La representación de Julio César en el Central Park de Nueva York, adaptada a la era Trump, se convierte en la gran bronca veraniega entre la cultura y la política de Estados Unidos.
El gran emperador romano luce un corbatón rojo y tupé “amarillo pollo”. La mujer del César habla con acento esloveno. Y, por supuesto, el decorado de la obra incluye una bañera de oro. Al texto original, solamente se le han añadido tres palabras (on Fifth Avenue): “Si César hubiera apuñalado a sus madres en la Quinta Avenida, ellos hubieran hecho lo mismo”.
Se trata de la adaptación a los tiempos más actuales del Julius Caesar de William Shakespeare que este mes se está representando en el Central Park de Nueva York. La idea surgida en la década de los sesenta no es otra que divulgar cada año al Cervantes de Inglaterra con funciones gratuitas en el corazón de Manhattan, aprovechando la puesta de sol que hace posible ganarle la batalla al calor húmedo estival que cocina la Gran Manzana.

_TAREA OBLIGATORIA A_
Según el texto, ¿en qué década surgió la idea de ofrecer cada año funciones gratuitas de Shakespeare en el corazón de Manhattan?
Los registros no guardan ninguna relación con el texto.

Datos almacenados
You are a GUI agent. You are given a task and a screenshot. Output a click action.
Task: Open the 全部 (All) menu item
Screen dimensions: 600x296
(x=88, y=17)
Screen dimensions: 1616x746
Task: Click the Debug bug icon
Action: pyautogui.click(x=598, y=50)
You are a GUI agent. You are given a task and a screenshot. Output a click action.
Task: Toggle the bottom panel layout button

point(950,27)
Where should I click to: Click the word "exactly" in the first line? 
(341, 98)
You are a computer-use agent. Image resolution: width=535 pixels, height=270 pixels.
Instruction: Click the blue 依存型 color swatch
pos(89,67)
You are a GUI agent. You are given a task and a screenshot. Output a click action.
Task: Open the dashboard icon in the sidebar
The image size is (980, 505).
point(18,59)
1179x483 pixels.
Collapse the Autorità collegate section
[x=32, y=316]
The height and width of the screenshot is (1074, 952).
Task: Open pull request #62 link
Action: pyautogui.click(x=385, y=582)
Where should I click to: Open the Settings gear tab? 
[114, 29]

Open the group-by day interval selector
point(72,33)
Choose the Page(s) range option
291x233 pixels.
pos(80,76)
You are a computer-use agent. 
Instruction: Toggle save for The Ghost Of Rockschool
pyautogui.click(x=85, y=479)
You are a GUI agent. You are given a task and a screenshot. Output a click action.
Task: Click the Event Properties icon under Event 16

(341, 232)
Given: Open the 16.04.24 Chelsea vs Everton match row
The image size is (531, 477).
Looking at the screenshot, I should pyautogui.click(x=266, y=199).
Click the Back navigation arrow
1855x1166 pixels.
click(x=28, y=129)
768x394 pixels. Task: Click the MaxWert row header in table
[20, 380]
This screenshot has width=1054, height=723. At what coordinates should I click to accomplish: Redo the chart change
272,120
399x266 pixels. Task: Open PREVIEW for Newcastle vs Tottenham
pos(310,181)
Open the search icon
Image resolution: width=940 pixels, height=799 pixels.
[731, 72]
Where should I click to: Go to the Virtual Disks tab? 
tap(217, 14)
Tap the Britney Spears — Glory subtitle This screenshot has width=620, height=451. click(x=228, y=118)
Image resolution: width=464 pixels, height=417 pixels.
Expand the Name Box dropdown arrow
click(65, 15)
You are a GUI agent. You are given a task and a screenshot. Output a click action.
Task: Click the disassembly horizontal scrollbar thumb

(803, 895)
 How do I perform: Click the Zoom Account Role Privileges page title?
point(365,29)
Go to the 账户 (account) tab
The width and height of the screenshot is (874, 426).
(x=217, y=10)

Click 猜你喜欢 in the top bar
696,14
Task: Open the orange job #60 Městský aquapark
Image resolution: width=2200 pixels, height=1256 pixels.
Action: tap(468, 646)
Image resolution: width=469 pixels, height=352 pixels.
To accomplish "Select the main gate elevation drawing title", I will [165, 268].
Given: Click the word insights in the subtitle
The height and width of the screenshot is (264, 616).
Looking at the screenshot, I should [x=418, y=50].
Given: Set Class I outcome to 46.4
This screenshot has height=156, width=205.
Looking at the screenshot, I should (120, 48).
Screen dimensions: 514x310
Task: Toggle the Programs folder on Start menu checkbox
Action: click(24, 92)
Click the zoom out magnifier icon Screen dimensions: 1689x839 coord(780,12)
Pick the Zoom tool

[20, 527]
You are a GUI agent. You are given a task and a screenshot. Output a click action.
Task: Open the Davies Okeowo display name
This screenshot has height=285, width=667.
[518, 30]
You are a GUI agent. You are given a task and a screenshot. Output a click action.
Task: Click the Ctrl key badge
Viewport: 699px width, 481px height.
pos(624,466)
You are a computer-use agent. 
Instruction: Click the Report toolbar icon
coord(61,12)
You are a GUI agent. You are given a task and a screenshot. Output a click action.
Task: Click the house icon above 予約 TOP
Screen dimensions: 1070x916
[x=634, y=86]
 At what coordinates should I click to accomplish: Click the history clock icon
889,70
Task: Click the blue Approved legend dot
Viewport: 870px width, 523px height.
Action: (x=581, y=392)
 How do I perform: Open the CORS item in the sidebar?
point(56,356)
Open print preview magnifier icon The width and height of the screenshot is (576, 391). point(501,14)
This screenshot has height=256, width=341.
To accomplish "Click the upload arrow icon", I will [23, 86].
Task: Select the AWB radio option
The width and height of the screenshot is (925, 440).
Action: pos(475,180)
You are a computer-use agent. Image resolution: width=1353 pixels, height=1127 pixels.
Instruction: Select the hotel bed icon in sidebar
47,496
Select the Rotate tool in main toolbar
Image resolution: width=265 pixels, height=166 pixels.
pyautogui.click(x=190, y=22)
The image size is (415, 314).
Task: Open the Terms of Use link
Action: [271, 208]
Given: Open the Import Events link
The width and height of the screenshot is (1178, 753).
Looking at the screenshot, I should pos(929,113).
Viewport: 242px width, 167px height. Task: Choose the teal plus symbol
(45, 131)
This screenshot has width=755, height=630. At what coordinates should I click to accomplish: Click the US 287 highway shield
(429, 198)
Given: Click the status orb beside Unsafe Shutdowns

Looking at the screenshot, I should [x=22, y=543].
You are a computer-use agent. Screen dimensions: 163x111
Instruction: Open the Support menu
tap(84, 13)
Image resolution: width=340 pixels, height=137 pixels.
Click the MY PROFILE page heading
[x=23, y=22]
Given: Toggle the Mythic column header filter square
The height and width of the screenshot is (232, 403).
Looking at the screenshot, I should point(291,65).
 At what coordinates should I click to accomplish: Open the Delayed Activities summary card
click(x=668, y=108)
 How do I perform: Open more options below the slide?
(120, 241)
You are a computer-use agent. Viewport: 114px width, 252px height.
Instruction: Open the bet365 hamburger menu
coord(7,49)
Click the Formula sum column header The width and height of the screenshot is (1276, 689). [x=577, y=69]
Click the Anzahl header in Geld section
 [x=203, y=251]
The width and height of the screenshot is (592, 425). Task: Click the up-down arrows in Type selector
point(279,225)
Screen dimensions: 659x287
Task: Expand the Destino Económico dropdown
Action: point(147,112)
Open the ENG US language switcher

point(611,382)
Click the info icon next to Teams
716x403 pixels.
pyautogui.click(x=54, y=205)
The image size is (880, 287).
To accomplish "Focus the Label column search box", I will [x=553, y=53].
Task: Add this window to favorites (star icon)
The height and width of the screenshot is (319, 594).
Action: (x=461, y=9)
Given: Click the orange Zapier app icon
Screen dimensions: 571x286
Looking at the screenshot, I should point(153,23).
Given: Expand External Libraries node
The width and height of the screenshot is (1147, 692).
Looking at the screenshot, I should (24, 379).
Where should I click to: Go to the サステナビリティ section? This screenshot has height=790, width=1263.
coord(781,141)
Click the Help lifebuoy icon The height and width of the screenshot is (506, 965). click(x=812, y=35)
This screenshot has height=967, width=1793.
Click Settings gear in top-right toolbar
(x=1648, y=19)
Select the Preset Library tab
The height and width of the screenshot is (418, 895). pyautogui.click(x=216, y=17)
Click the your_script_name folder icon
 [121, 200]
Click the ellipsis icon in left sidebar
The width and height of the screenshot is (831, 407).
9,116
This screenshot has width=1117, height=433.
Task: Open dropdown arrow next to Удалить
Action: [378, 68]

_TAREA OBLIGATORIA B_
Reproduce sin ningún cambio los registros, desde su comienzo hasta la línea que contiene "point(18,59)", ambas incluidas.

_RESPUESTA ESCRITA A_
En la década de los sesenta.

_RESPUESTA ESCRITA B_
You are a GUI agent. You are given a task and a screenshot. Output a click action.
Task: Open the 全部 (All) menu item
Screen dimensions: 600x296
(x=88, y=17)
Screen dimensions: 1616x746
Task: Click the Debug bug icon
Action: pyautogui.click(x=598, y=50)
You are a GUI agent. You are given a task and a screenshot. Output a click action.
Task: Toggle the bottom panel layout button

point(950,27)
Where should I click to: Click the word "exactly" in the first line? 
(341, 98)
You are a computer-use agent. Image resolution: width=535 pixels, height=270 pixels.
Instruction: Click the blue 依存型 color swatch
pos(89,67)
You are a GUI agent. You are given a task and a screenshot. Output a click action.
Task: Open the dashboard icon in the sidebar
The image size is (980, 505).
point(18,59)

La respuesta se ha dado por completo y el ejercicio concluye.